L’éccléastique connaît bien la situation des migrants haïtiens. Chaque semaine, une dizaine d’entre eux se présentent à l’église, dans une salle sombre située à l’arrière, pour y rencontrer des avocats et remplir leurs papiers d’immigration.

Ils sont venus du Chili ou du Brésil, par la route que des dizaines de milliers de migrants ont empruntée avant eux : à pied, à travers la jungle de l’Amérique centrale.

Arrivé à Miami avec ses deux enfants et sa femme, Jonas Septiles est en Floride depuis quatre mois. « Travailler et habiter ici », répond-il lorsqu’on lui demande ce qu’il compte faire, une fois ses papiers en ordre. « Une fois que j’aurai le TPS, je pensais visiter le Canada », ajoute-t-il ensuite.

Mais de moins en moins de ces migrants projetteraient de se rendre au nord de la frontière, remarque l’un des avocats présents ce jour-là, Onel Joseph. « Comparé à la situation durant l’administration Trump, lorsque beaucoup de gens envisageaient d’aller au Canada, oui, il y en a beaucoup moins aujourd’hui », explique-t-il, assis derrière la table pliante en plastique qui lui sert de bureau pour la matinée.

Les demandeurs d’asile débarqués à Miami seraient dorénavant plus portés à réclamer l’asile aux États-Unis.

« Ils le font avant de se rendre au Canada, ce qu’ils ne faisaient pas avant ici.

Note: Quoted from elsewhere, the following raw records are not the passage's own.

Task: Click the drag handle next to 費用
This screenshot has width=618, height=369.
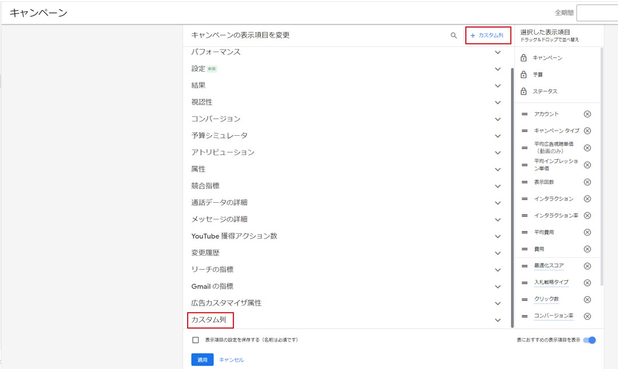Action: click(525, 249)
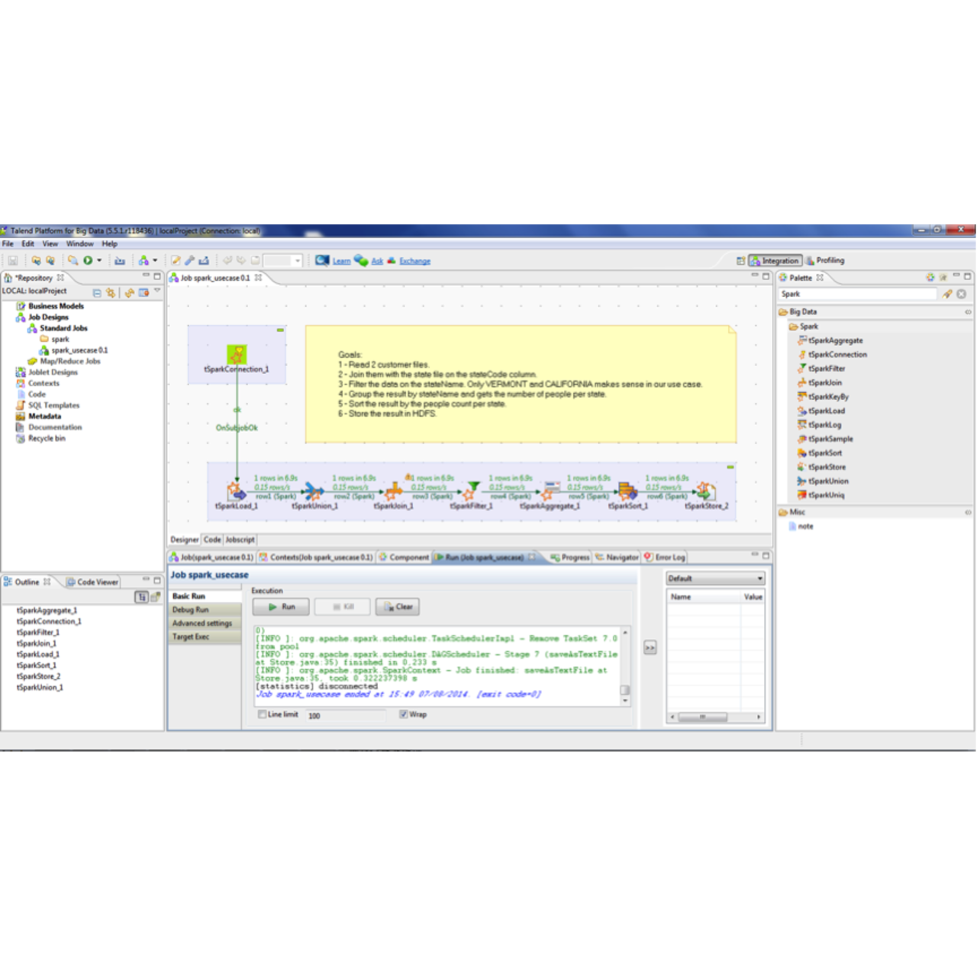Click the tSparkStore_2 component on canvas
The height and width of the screenshot is (977, 977).
[706, 491]
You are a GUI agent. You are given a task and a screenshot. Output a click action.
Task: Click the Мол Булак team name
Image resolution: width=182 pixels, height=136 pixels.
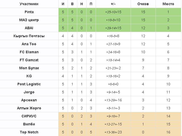(29, 68)

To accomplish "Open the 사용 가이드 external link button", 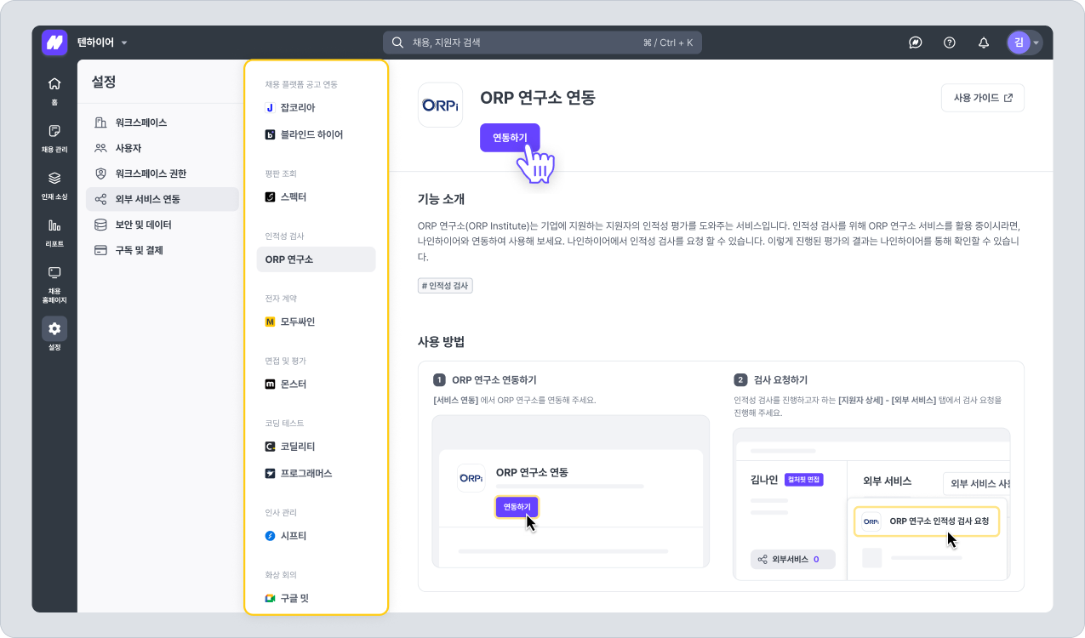I will 982,98.
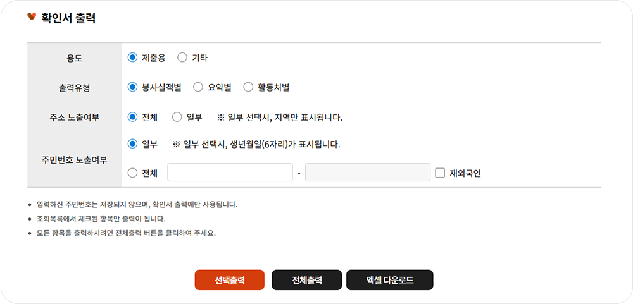Click the second 주민번호 field after the dash

pos(368,173)
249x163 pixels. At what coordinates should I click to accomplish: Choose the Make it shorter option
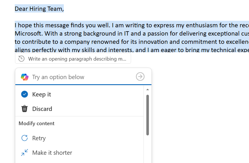tap(52, 153)
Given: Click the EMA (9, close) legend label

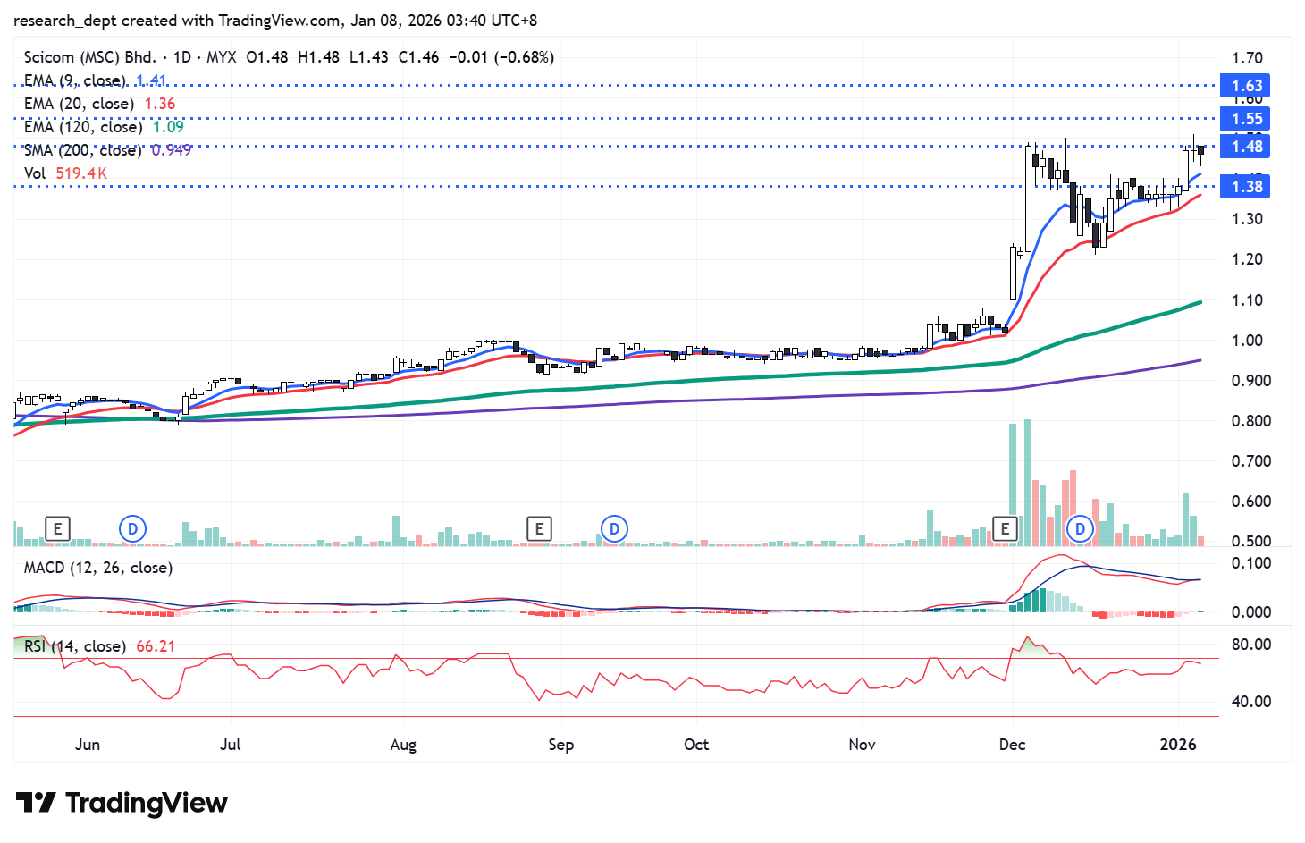Looking at the screenshot, I should 75,80.
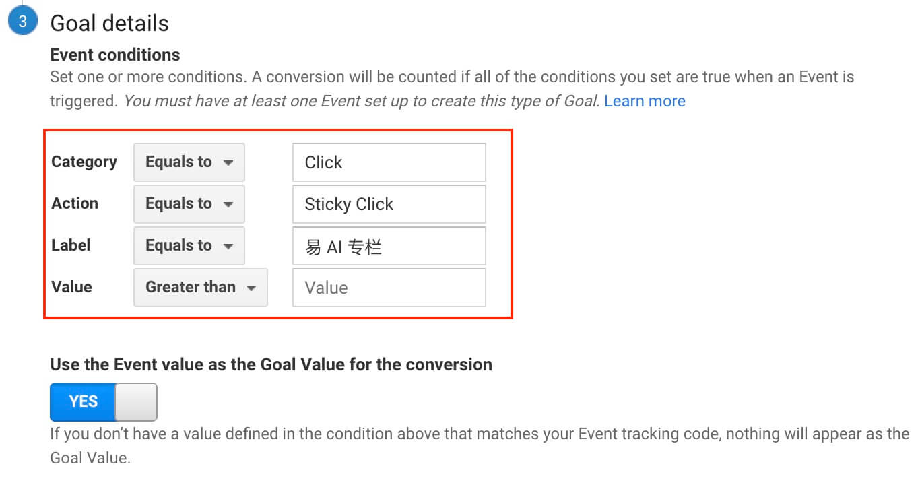Focus the empty Value input field
920x485 pixels.
[x=389, y=288]
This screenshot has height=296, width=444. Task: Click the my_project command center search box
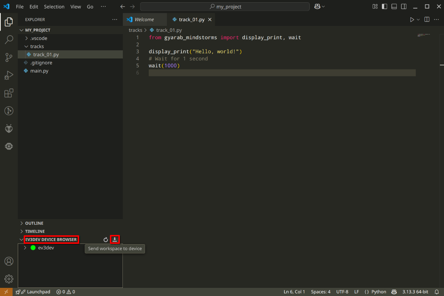coord(225,7)
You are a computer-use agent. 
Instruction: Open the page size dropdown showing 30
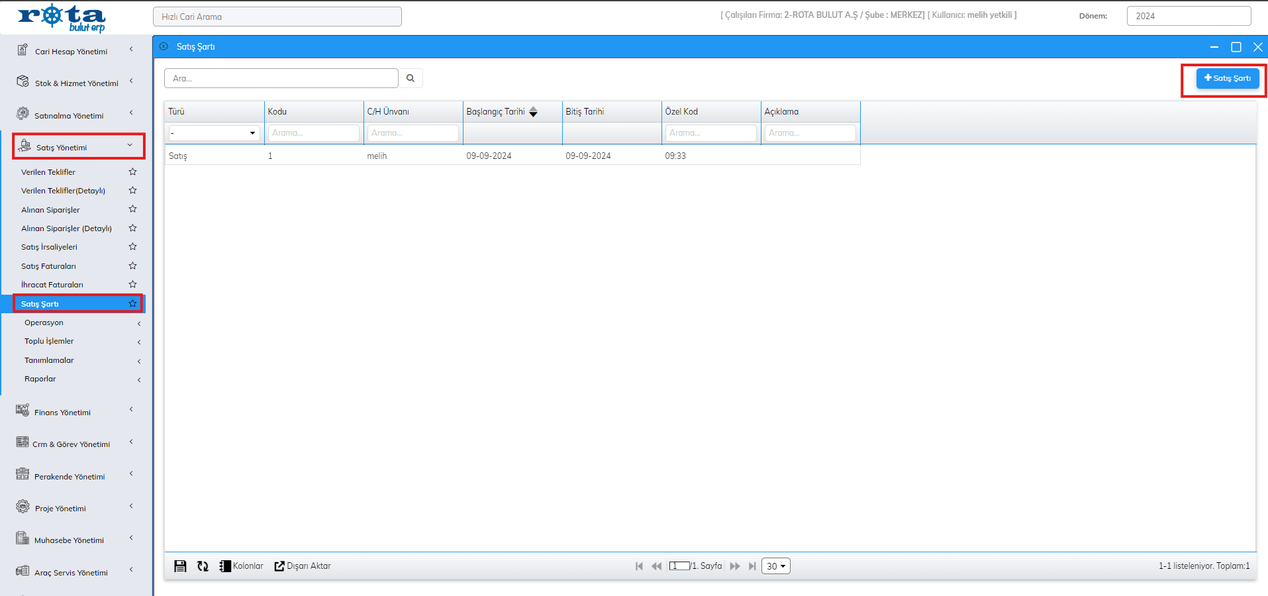click(x=775, y=566)
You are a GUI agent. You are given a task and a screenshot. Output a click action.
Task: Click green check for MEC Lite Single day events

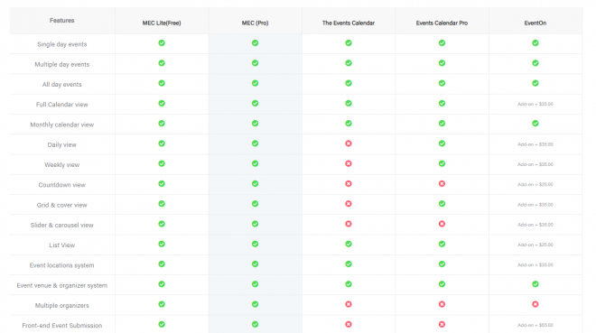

Ils pouvaient toujours, mais Trump changeait constamment les règles [...] », rappelle-t-il.

En vertu d’un armistice décrété par le gouvernement fédéral, les citoyens d’une liste de nations choisies car elles sont instables peuvent rester sur le sol américain plutôt que d’être expulsés, comme c’est aussi le cas au Canada à l’heure actuelle.

Une réalité différente

À Montréal, les organismes venant en aide aux demandeurs d’asile ont récemment lancé un appel à l’aide tellement ils sont débordés par la vague actuelle. À North Miami, la situation est complètement différente, explique le maire de la municipalité, Alix Désulmé, qui dresse un tout autre portrait dans sa municipalité.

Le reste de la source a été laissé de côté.